Das allein ist ein Indiz, dass Deutschland „die Entwicklung verschlafen“ hat, wie Koeppen anprangert. Zu viel Regulierung, zu viel Angst. Nicht ohne Grund habe Google sein Streetview-Projekt hierzulande nach rund einem Dutzend Städte frustriert abgebrochen. Bei der Nutzung des Straßenkinos seien die Deutschen dagegen übrigens führend auf der Welt.
E-Health ist für Koeppen einer der spannensten Bereiche der Digitalisierung. Gut müsse die elektronische Patientenakte sein, aber auch sicher. Offenbar ist das Widerspruch. Der CDU-Politiker erklärt: Er will eine „smarte, bedarfsgerechte Regulierung“, aber keinen „überbordenden Datenschutz“. Ihm dauert das Ganze auch viel zu lange, etwa beim E-Rezept, weil es zu viele Bedenkenträger gebe. „Da kommen wieder die Standortapotheken und sagen: Wir wollen, dass der Kunde zu uns kommt“, beklagt der CDU-Politiker. Dabei würden weder die Abgeordneten noch Gröhe entscheiden, wie morgen der Apothekenmarkt aussieht, sondern allein der Kunde.

Gespeicherte Zeilen
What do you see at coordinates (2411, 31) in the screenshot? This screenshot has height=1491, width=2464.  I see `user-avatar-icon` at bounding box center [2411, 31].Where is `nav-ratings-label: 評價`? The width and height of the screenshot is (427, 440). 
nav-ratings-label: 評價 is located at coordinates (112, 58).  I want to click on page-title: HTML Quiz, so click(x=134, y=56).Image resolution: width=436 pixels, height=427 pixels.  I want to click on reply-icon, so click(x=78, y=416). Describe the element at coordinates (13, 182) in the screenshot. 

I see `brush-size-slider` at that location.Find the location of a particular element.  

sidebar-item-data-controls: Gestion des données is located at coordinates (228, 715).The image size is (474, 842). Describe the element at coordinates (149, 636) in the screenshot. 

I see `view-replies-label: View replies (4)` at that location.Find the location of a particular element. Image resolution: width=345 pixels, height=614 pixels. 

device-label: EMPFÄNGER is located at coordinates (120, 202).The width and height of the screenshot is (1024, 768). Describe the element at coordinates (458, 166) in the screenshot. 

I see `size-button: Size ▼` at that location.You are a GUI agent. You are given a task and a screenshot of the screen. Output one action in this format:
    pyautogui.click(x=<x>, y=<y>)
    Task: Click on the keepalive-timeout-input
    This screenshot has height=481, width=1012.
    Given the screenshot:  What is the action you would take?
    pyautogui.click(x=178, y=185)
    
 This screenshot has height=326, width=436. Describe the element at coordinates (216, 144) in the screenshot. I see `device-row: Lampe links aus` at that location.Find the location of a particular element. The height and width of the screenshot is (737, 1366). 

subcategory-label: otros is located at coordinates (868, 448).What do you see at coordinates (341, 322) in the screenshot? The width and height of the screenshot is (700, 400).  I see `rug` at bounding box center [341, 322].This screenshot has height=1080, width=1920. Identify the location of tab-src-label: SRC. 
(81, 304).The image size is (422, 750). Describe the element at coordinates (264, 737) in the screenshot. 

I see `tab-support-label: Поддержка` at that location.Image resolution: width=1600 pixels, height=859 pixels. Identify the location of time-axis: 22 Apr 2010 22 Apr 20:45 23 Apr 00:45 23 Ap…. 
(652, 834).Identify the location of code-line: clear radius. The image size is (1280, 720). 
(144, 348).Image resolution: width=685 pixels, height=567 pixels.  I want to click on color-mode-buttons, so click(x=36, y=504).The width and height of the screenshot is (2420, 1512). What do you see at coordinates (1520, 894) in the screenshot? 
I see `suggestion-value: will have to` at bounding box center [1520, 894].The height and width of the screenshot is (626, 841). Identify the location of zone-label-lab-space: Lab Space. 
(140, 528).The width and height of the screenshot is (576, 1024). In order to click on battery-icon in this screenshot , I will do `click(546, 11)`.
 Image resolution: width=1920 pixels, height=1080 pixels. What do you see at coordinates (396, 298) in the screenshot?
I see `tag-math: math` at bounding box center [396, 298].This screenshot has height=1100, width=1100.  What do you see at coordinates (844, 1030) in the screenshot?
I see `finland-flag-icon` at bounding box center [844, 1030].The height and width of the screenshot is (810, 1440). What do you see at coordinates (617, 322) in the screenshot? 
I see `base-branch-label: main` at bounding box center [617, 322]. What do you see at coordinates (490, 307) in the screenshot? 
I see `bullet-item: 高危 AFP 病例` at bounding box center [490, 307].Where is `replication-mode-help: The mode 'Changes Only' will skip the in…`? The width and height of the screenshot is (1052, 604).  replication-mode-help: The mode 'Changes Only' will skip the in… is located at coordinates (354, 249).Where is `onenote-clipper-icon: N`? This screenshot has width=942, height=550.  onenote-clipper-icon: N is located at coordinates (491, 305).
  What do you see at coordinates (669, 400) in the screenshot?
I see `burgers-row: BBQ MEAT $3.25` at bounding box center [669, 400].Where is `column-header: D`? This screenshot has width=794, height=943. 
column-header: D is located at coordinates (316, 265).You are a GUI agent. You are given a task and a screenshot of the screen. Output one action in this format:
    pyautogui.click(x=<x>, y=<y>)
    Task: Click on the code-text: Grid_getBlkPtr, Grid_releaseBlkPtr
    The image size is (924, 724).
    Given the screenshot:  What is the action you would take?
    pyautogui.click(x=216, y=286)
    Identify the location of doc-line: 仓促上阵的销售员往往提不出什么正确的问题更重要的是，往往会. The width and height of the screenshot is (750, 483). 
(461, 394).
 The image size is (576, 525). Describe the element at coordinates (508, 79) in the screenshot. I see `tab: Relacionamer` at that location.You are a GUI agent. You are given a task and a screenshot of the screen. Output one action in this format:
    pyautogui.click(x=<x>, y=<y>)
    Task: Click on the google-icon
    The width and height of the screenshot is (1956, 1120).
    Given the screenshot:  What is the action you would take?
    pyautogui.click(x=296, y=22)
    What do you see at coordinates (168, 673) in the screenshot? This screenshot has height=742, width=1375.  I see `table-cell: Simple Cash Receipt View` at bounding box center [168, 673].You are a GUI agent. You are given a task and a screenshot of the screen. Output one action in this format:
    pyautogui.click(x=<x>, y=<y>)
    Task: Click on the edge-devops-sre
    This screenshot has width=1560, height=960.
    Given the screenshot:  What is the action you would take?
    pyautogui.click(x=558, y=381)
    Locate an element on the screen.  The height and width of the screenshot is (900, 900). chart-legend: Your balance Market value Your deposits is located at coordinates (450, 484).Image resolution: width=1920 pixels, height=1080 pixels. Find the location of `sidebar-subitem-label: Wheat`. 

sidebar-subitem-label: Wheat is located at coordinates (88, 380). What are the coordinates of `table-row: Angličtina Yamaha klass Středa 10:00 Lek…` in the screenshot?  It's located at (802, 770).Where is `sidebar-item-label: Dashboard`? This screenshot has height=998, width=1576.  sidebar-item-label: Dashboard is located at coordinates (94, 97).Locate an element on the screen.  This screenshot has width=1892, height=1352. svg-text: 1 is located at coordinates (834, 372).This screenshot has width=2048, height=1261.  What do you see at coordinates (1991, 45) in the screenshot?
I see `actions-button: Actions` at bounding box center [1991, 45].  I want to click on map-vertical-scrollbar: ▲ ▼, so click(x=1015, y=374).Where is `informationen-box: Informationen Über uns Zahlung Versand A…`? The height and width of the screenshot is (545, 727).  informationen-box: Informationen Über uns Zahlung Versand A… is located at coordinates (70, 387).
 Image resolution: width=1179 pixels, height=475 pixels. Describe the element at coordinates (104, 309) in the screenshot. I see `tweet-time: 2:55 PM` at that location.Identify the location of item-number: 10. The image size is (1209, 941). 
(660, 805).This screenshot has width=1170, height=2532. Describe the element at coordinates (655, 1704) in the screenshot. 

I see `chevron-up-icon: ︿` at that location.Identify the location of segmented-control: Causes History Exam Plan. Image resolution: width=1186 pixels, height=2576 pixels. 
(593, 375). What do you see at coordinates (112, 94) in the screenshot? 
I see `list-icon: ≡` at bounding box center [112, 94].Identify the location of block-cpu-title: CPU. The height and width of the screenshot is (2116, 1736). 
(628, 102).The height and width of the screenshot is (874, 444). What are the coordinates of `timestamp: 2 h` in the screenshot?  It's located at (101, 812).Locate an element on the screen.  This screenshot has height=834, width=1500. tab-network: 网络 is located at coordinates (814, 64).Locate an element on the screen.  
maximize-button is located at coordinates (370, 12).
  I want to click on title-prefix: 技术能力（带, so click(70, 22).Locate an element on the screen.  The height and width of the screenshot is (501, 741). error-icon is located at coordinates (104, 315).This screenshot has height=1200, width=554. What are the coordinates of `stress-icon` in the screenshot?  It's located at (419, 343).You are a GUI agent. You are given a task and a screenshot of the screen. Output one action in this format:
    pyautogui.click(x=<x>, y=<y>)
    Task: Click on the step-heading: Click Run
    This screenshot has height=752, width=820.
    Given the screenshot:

- Aufgaben -
1 - Schreiben Sie aus dem Text über Koeppen und die Digitalisierung alles von „Das allein ist“ bis hinunter zu „auf der Welt.“ wortgetreu ab.
2 - Beantworten Sie zum Text über Koeppen und die Digitalisierung folgende Fragen:
(a) Nach wie vielen Städten brach Google sein Streetview-Projekt in Deutschland ab?
(b) Welcher Partei gehört Koeppen an?
(c) Wer entscheidet laut Koeppen, wie der Apothekenmarkt morgen aussieht?
3 - Führen Sie den Text über Koeppen und die Digitalisierung ab seinem letzten Satz weiter.

- Lösungen -
1 -
Das allein ist ein Indiz, dass Deutschland „die Entwicklung verschlafen“ hat, wie Koeppen anprangert. Zu viel Regulierung, zu viel Angst. Nicht ohne Grund habe Google sein Streetview-Projekt hierzulande nach rund einem Dutzend Städte frustriert abgebrochen. Bei der Nutzung des Straßenkinos seien die Deutschen dagegen übrigens führend auf der Welt.

2 -
(a) Nach rund einem Dutzend Städte.
(b) Der CDU.
(c) Allein der Kunde.

3 -
Koeppen erklärte aber zum Glück auch, wie die Digitalisierung gerade auf dem Land Chancen für die Versorgung bieten kann: „Wenn der Herrenausstatter auf dem Dorf geschlossen hat und man trotzdem die Möglichkeit hat, einen Anzug zu kaufen. So geht das natürlich auch mit den Medikamenten.“
Außer sie sind gefälscht. Damit die Versandkunden wissen, bei wem sie bestellen sollen und bei wem besser nicht, gibt es demnächst ein neues Siegel für Versandapotheken. Fälschungssicher. Garantiert. Sicherheitshalber sollen dennoch zusätzlich die Arzneimittel unkopierbar werden, jede Packung erhält nach EU-Plänen eine Identität. Das Nähere erklärte der Arzneimittelrechtsexperte Dr. Elmar Mand, ebenfalls beim BVDVA-Kongress.
Mand war zuletzt vor allem in der Skonto-Debatte in Erscheinung getreten. Von ihm ist die Unterscheidung zwischen „echten“ und „unechten“ Skonti. Während alle auf den Prozessbeginn von AEP in Aschaffenburg warten, treibt der Markt weiter die schönsten Skonto-Blüten: 3+3, 7bis7, alles 0815 im Markt der unbegrenzten Möglichkeiten. Das kann noch heiter werden vor Gericht. Einen Vorgeschmack gab es im „Godfather-Prozess“.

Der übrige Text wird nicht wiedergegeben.